Table 5 WERs (%) of system combination integrating dereverberation with BF

5.2.2 Best scheme for dereverberation and BF

We now determine which scheme is the best choice for combining BF and dereverberation. To obtain a clear view, Fig. 8 shows the WERs of each simulated condition from the best performance of each scheme, and Fig. 9 shows that for each real test condition. Obviously, system combination works better than both the baseline system and the other two combination schemes in most test conditions. However, compared with feature-level combination, the computational cost of the decoding process increases twofold. Comparing the feature-level decoding in the cascaded and parallel combinations, we found that the cascaded combination achieves a small gain in all conditions (both simulated and real conditions). Parallel combination is also comparable to the BF-only system in most conditions. For feature-level combination, the cascaded combination is the best choice.

Fig. 8
figure 8

WERs (%) of each scheme in simulated test conditions

Fig. 9
figure 9

WERs (%) of each scheme in real test conditions

Inspired by the improved feature-level cascaded combination, we considered whether the system combination could be enhanced using cascaded combination. We applied the system combination between the cascaded combination and BF systems (referred to as “ ∗-cascaded + BF”, where “ ∗” is the dereverberation approach applied in the cascaded combination). The experimental results are presented in Table 6. We found that these new system combinations achieved comparable performance to that of the best system combination of “DAE + BF”, and the new-style “DAE-cascaded + BF” achieved even better recognition accuracy with both SimData and RealData. Note that the best system performance was obtained by applying the system combination between the cascaded combination systems of “DAE-cascaded” and “MSLP-cascaded”. This is because cascaded combination-based front-end processing and system combination-based back-end processing achieve complementary improvements in the recognition of distant-talking speech.

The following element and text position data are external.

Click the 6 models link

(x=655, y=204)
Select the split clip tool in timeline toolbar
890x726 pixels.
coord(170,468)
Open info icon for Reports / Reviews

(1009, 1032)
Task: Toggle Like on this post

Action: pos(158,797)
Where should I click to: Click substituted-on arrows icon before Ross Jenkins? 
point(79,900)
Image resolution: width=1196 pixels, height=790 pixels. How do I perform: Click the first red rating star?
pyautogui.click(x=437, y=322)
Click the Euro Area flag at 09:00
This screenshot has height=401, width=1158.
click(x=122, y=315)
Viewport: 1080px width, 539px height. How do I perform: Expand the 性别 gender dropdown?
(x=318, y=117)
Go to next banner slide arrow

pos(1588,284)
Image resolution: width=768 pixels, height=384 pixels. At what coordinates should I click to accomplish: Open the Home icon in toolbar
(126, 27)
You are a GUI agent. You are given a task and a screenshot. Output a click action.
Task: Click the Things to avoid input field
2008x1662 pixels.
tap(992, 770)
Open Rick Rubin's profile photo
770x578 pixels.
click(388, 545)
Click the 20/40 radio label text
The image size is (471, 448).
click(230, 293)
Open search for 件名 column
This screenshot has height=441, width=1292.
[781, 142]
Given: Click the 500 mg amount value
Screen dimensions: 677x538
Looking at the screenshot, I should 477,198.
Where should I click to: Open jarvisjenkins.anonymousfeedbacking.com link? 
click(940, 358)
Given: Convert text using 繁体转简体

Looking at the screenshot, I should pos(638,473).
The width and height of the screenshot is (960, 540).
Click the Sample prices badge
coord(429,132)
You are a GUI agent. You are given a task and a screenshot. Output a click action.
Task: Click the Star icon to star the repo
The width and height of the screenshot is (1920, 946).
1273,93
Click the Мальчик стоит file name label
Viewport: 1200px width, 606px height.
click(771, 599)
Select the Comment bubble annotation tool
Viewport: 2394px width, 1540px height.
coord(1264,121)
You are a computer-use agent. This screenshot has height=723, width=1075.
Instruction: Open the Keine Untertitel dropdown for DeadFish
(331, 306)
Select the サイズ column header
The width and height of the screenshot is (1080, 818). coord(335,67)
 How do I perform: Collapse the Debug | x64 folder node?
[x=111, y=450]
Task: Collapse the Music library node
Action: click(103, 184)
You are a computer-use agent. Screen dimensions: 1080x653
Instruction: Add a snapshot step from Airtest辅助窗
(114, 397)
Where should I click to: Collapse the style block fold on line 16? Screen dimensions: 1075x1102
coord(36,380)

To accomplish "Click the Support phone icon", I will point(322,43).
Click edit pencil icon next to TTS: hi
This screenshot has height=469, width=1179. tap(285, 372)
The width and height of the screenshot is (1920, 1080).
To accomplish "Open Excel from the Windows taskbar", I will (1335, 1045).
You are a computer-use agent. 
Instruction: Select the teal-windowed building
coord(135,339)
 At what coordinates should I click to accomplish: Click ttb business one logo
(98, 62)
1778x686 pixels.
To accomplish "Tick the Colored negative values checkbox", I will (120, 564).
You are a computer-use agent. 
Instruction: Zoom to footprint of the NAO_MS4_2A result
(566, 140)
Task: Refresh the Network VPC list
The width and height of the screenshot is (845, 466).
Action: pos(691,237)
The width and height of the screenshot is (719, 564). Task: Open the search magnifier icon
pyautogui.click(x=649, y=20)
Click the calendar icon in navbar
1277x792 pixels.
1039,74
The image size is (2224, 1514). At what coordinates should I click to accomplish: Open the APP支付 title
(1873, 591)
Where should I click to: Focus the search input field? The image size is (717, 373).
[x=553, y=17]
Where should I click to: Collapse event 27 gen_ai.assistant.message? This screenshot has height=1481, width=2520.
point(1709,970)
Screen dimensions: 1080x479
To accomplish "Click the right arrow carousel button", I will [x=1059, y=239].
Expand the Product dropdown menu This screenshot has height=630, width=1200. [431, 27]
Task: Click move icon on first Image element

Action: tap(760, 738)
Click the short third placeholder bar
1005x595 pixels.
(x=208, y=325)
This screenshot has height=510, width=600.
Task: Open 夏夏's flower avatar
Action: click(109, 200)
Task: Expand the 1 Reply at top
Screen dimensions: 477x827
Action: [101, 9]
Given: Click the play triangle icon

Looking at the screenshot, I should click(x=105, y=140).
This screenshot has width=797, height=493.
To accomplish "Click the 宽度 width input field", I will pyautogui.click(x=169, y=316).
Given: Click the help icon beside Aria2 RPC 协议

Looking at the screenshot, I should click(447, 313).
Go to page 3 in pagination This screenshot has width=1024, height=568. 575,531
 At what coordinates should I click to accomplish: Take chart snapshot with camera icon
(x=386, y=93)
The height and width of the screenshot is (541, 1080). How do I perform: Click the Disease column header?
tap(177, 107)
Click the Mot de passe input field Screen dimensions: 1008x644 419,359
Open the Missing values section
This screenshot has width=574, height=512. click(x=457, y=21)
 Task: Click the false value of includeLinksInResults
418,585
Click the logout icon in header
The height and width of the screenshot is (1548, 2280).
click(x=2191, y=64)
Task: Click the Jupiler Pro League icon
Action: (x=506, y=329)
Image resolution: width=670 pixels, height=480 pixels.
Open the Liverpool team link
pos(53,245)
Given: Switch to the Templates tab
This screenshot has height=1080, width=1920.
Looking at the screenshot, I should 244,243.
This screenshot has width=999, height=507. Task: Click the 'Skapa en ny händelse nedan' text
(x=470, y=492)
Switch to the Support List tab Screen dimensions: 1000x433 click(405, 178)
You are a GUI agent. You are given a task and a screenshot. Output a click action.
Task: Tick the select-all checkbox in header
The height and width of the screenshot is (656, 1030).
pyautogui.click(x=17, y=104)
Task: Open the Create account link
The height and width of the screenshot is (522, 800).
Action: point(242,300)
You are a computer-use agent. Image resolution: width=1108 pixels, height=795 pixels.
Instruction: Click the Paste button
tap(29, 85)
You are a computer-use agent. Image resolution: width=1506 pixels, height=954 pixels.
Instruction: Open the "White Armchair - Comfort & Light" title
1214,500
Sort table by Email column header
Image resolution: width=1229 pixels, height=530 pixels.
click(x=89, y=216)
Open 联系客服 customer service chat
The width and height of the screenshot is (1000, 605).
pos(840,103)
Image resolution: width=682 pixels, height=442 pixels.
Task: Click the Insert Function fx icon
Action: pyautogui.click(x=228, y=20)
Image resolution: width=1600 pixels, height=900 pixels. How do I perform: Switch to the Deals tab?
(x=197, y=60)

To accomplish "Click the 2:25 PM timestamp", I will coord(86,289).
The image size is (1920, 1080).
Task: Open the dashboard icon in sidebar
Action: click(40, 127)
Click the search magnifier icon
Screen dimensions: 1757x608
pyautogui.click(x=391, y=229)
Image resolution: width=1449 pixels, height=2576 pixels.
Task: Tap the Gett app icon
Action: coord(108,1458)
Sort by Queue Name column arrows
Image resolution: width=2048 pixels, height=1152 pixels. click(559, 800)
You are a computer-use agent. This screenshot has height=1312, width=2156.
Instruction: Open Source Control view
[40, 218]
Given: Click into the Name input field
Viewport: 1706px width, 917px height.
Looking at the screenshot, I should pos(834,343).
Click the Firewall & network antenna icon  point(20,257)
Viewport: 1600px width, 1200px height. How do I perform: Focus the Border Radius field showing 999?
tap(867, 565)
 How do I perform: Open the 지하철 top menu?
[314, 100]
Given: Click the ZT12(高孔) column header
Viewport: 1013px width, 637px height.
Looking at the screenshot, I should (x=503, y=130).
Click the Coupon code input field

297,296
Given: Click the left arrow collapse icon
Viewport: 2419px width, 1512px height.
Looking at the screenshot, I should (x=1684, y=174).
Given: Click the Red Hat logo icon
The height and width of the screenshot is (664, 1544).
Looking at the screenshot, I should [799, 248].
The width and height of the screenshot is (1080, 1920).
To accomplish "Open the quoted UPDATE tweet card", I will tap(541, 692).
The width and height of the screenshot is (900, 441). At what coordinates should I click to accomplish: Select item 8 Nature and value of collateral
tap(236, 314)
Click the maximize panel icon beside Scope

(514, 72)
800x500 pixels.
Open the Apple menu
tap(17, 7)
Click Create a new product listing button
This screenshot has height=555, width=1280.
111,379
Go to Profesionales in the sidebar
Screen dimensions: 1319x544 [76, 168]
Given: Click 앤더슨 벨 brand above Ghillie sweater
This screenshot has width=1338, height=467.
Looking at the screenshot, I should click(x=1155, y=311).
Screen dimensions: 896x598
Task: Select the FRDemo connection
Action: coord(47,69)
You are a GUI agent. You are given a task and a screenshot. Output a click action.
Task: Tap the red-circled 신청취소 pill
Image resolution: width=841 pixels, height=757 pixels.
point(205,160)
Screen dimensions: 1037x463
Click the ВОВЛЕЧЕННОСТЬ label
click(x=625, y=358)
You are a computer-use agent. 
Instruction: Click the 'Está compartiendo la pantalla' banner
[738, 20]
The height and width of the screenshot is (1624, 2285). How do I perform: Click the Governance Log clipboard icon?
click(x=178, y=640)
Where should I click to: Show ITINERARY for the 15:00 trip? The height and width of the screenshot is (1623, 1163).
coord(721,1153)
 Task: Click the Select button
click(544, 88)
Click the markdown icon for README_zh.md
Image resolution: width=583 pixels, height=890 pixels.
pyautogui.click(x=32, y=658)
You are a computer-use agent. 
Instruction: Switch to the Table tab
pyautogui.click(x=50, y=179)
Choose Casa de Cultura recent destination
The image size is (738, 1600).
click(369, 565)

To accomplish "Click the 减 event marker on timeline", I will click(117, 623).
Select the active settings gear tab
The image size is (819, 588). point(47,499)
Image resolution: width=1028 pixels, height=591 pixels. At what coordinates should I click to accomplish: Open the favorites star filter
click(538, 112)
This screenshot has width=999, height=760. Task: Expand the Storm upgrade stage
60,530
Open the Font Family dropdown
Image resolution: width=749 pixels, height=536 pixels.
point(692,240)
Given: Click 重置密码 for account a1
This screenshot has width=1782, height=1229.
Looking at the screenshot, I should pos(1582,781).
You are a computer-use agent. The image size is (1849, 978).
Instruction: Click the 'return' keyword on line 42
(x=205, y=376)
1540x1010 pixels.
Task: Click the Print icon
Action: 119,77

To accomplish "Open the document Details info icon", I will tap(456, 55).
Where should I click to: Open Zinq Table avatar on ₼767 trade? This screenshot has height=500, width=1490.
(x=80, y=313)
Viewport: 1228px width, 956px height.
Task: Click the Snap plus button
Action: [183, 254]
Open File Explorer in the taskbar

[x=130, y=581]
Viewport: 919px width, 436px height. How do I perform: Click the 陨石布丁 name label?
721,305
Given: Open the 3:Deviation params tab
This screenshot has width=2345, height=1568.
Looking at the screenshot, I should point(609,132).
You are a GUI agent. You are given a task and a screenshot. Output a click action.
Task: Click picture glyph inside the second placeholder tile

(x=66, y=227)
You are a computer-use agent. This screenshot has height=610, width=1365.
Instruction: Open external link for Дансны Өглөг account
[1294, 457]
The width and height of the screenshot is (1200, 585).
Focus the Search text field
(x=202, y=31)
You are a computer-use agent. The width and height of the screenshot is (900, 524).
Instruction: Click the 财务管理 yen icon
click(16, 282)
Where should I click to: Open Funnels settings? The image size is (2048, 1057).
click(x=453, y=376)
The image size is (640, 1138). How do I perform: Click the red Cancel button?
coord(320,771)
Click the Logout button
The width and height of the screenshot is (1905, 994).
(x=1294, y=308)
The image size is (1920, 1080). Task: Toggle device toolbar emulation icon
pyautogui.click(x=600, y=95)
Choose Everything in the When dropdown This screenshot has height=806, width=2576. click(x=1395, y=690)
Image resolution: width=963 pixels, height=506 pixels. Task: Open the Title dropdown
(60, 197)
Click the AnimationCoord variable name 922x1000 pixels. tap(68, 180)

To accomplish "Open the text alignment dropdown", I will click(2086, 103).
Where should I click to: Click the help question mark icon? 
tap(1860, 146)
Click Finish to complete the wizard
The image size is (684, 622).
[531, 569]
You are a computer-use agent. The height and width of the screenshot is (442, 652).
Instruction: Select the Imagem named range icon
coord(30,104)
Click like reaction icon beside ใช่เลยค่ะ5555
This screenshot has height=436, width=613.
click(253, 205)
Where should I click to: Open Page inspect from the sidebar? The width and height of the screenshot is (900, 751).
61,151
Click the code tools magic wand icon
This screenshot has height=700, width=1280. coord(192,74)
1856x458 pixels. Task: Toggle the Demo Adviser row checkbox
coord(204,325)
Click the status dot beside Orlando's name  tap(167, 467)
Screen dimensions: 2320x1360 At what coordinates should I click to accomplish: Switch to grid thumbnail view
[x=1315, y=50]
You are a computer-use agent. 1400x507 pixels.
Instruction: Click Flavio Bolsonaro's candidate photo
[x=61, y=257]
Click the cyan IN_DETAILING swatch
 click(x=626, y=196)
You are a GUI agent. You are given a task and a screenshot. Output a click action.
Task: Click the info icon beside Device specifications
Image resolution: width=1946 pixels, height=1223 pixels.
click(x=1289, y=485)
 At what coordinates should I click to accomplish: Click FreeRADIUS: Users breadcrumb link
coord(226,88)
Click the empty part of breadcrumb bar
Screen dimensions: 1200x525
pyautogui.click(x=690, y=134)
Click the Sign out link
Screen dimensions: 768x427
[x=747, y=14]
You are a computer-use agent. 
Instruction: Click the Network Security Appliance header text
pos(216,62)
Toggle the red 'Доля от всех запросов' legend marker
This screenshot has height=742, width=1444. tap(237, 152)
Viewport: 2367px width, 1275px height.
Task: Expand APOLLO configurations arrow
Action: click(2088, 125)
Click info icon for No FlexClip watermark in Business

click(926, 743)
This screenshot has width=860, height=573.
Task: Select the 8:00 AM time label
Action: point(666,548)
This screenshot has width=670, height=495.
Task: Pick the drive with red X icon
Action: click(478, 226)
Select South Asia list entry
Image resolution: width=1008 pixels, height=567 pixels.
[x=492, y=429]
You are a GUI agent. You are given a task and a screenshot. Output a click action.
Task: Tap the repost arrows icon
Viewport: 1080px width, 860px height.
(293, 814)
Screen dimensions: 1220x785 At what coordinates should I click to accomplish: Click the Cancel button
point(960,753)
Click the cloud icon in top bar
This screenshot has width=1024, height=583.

Table 6 WERs (%) of system combination between cascaded combination and BF

6 Conclusion

In this paper, we have proposed and investigated three schemes that integrate dereverberation approaches and BF extraction, and analyzed the details of each scheme. Based on the experimental results, the most efficient approach appears to be system combination, which is based on a confusion network combination. For the feature-level combination schemes, cascaded combination achieved better performance. In terms of dereverberation approaches, the linear processing of MSLP is better suited to integration with BF in both cascaded and parallel combination. Finally, optimal system performance was obtained by applying the system combination with the cascaded combination systems. We expect this paper to be helpful to other researchers and application engineers.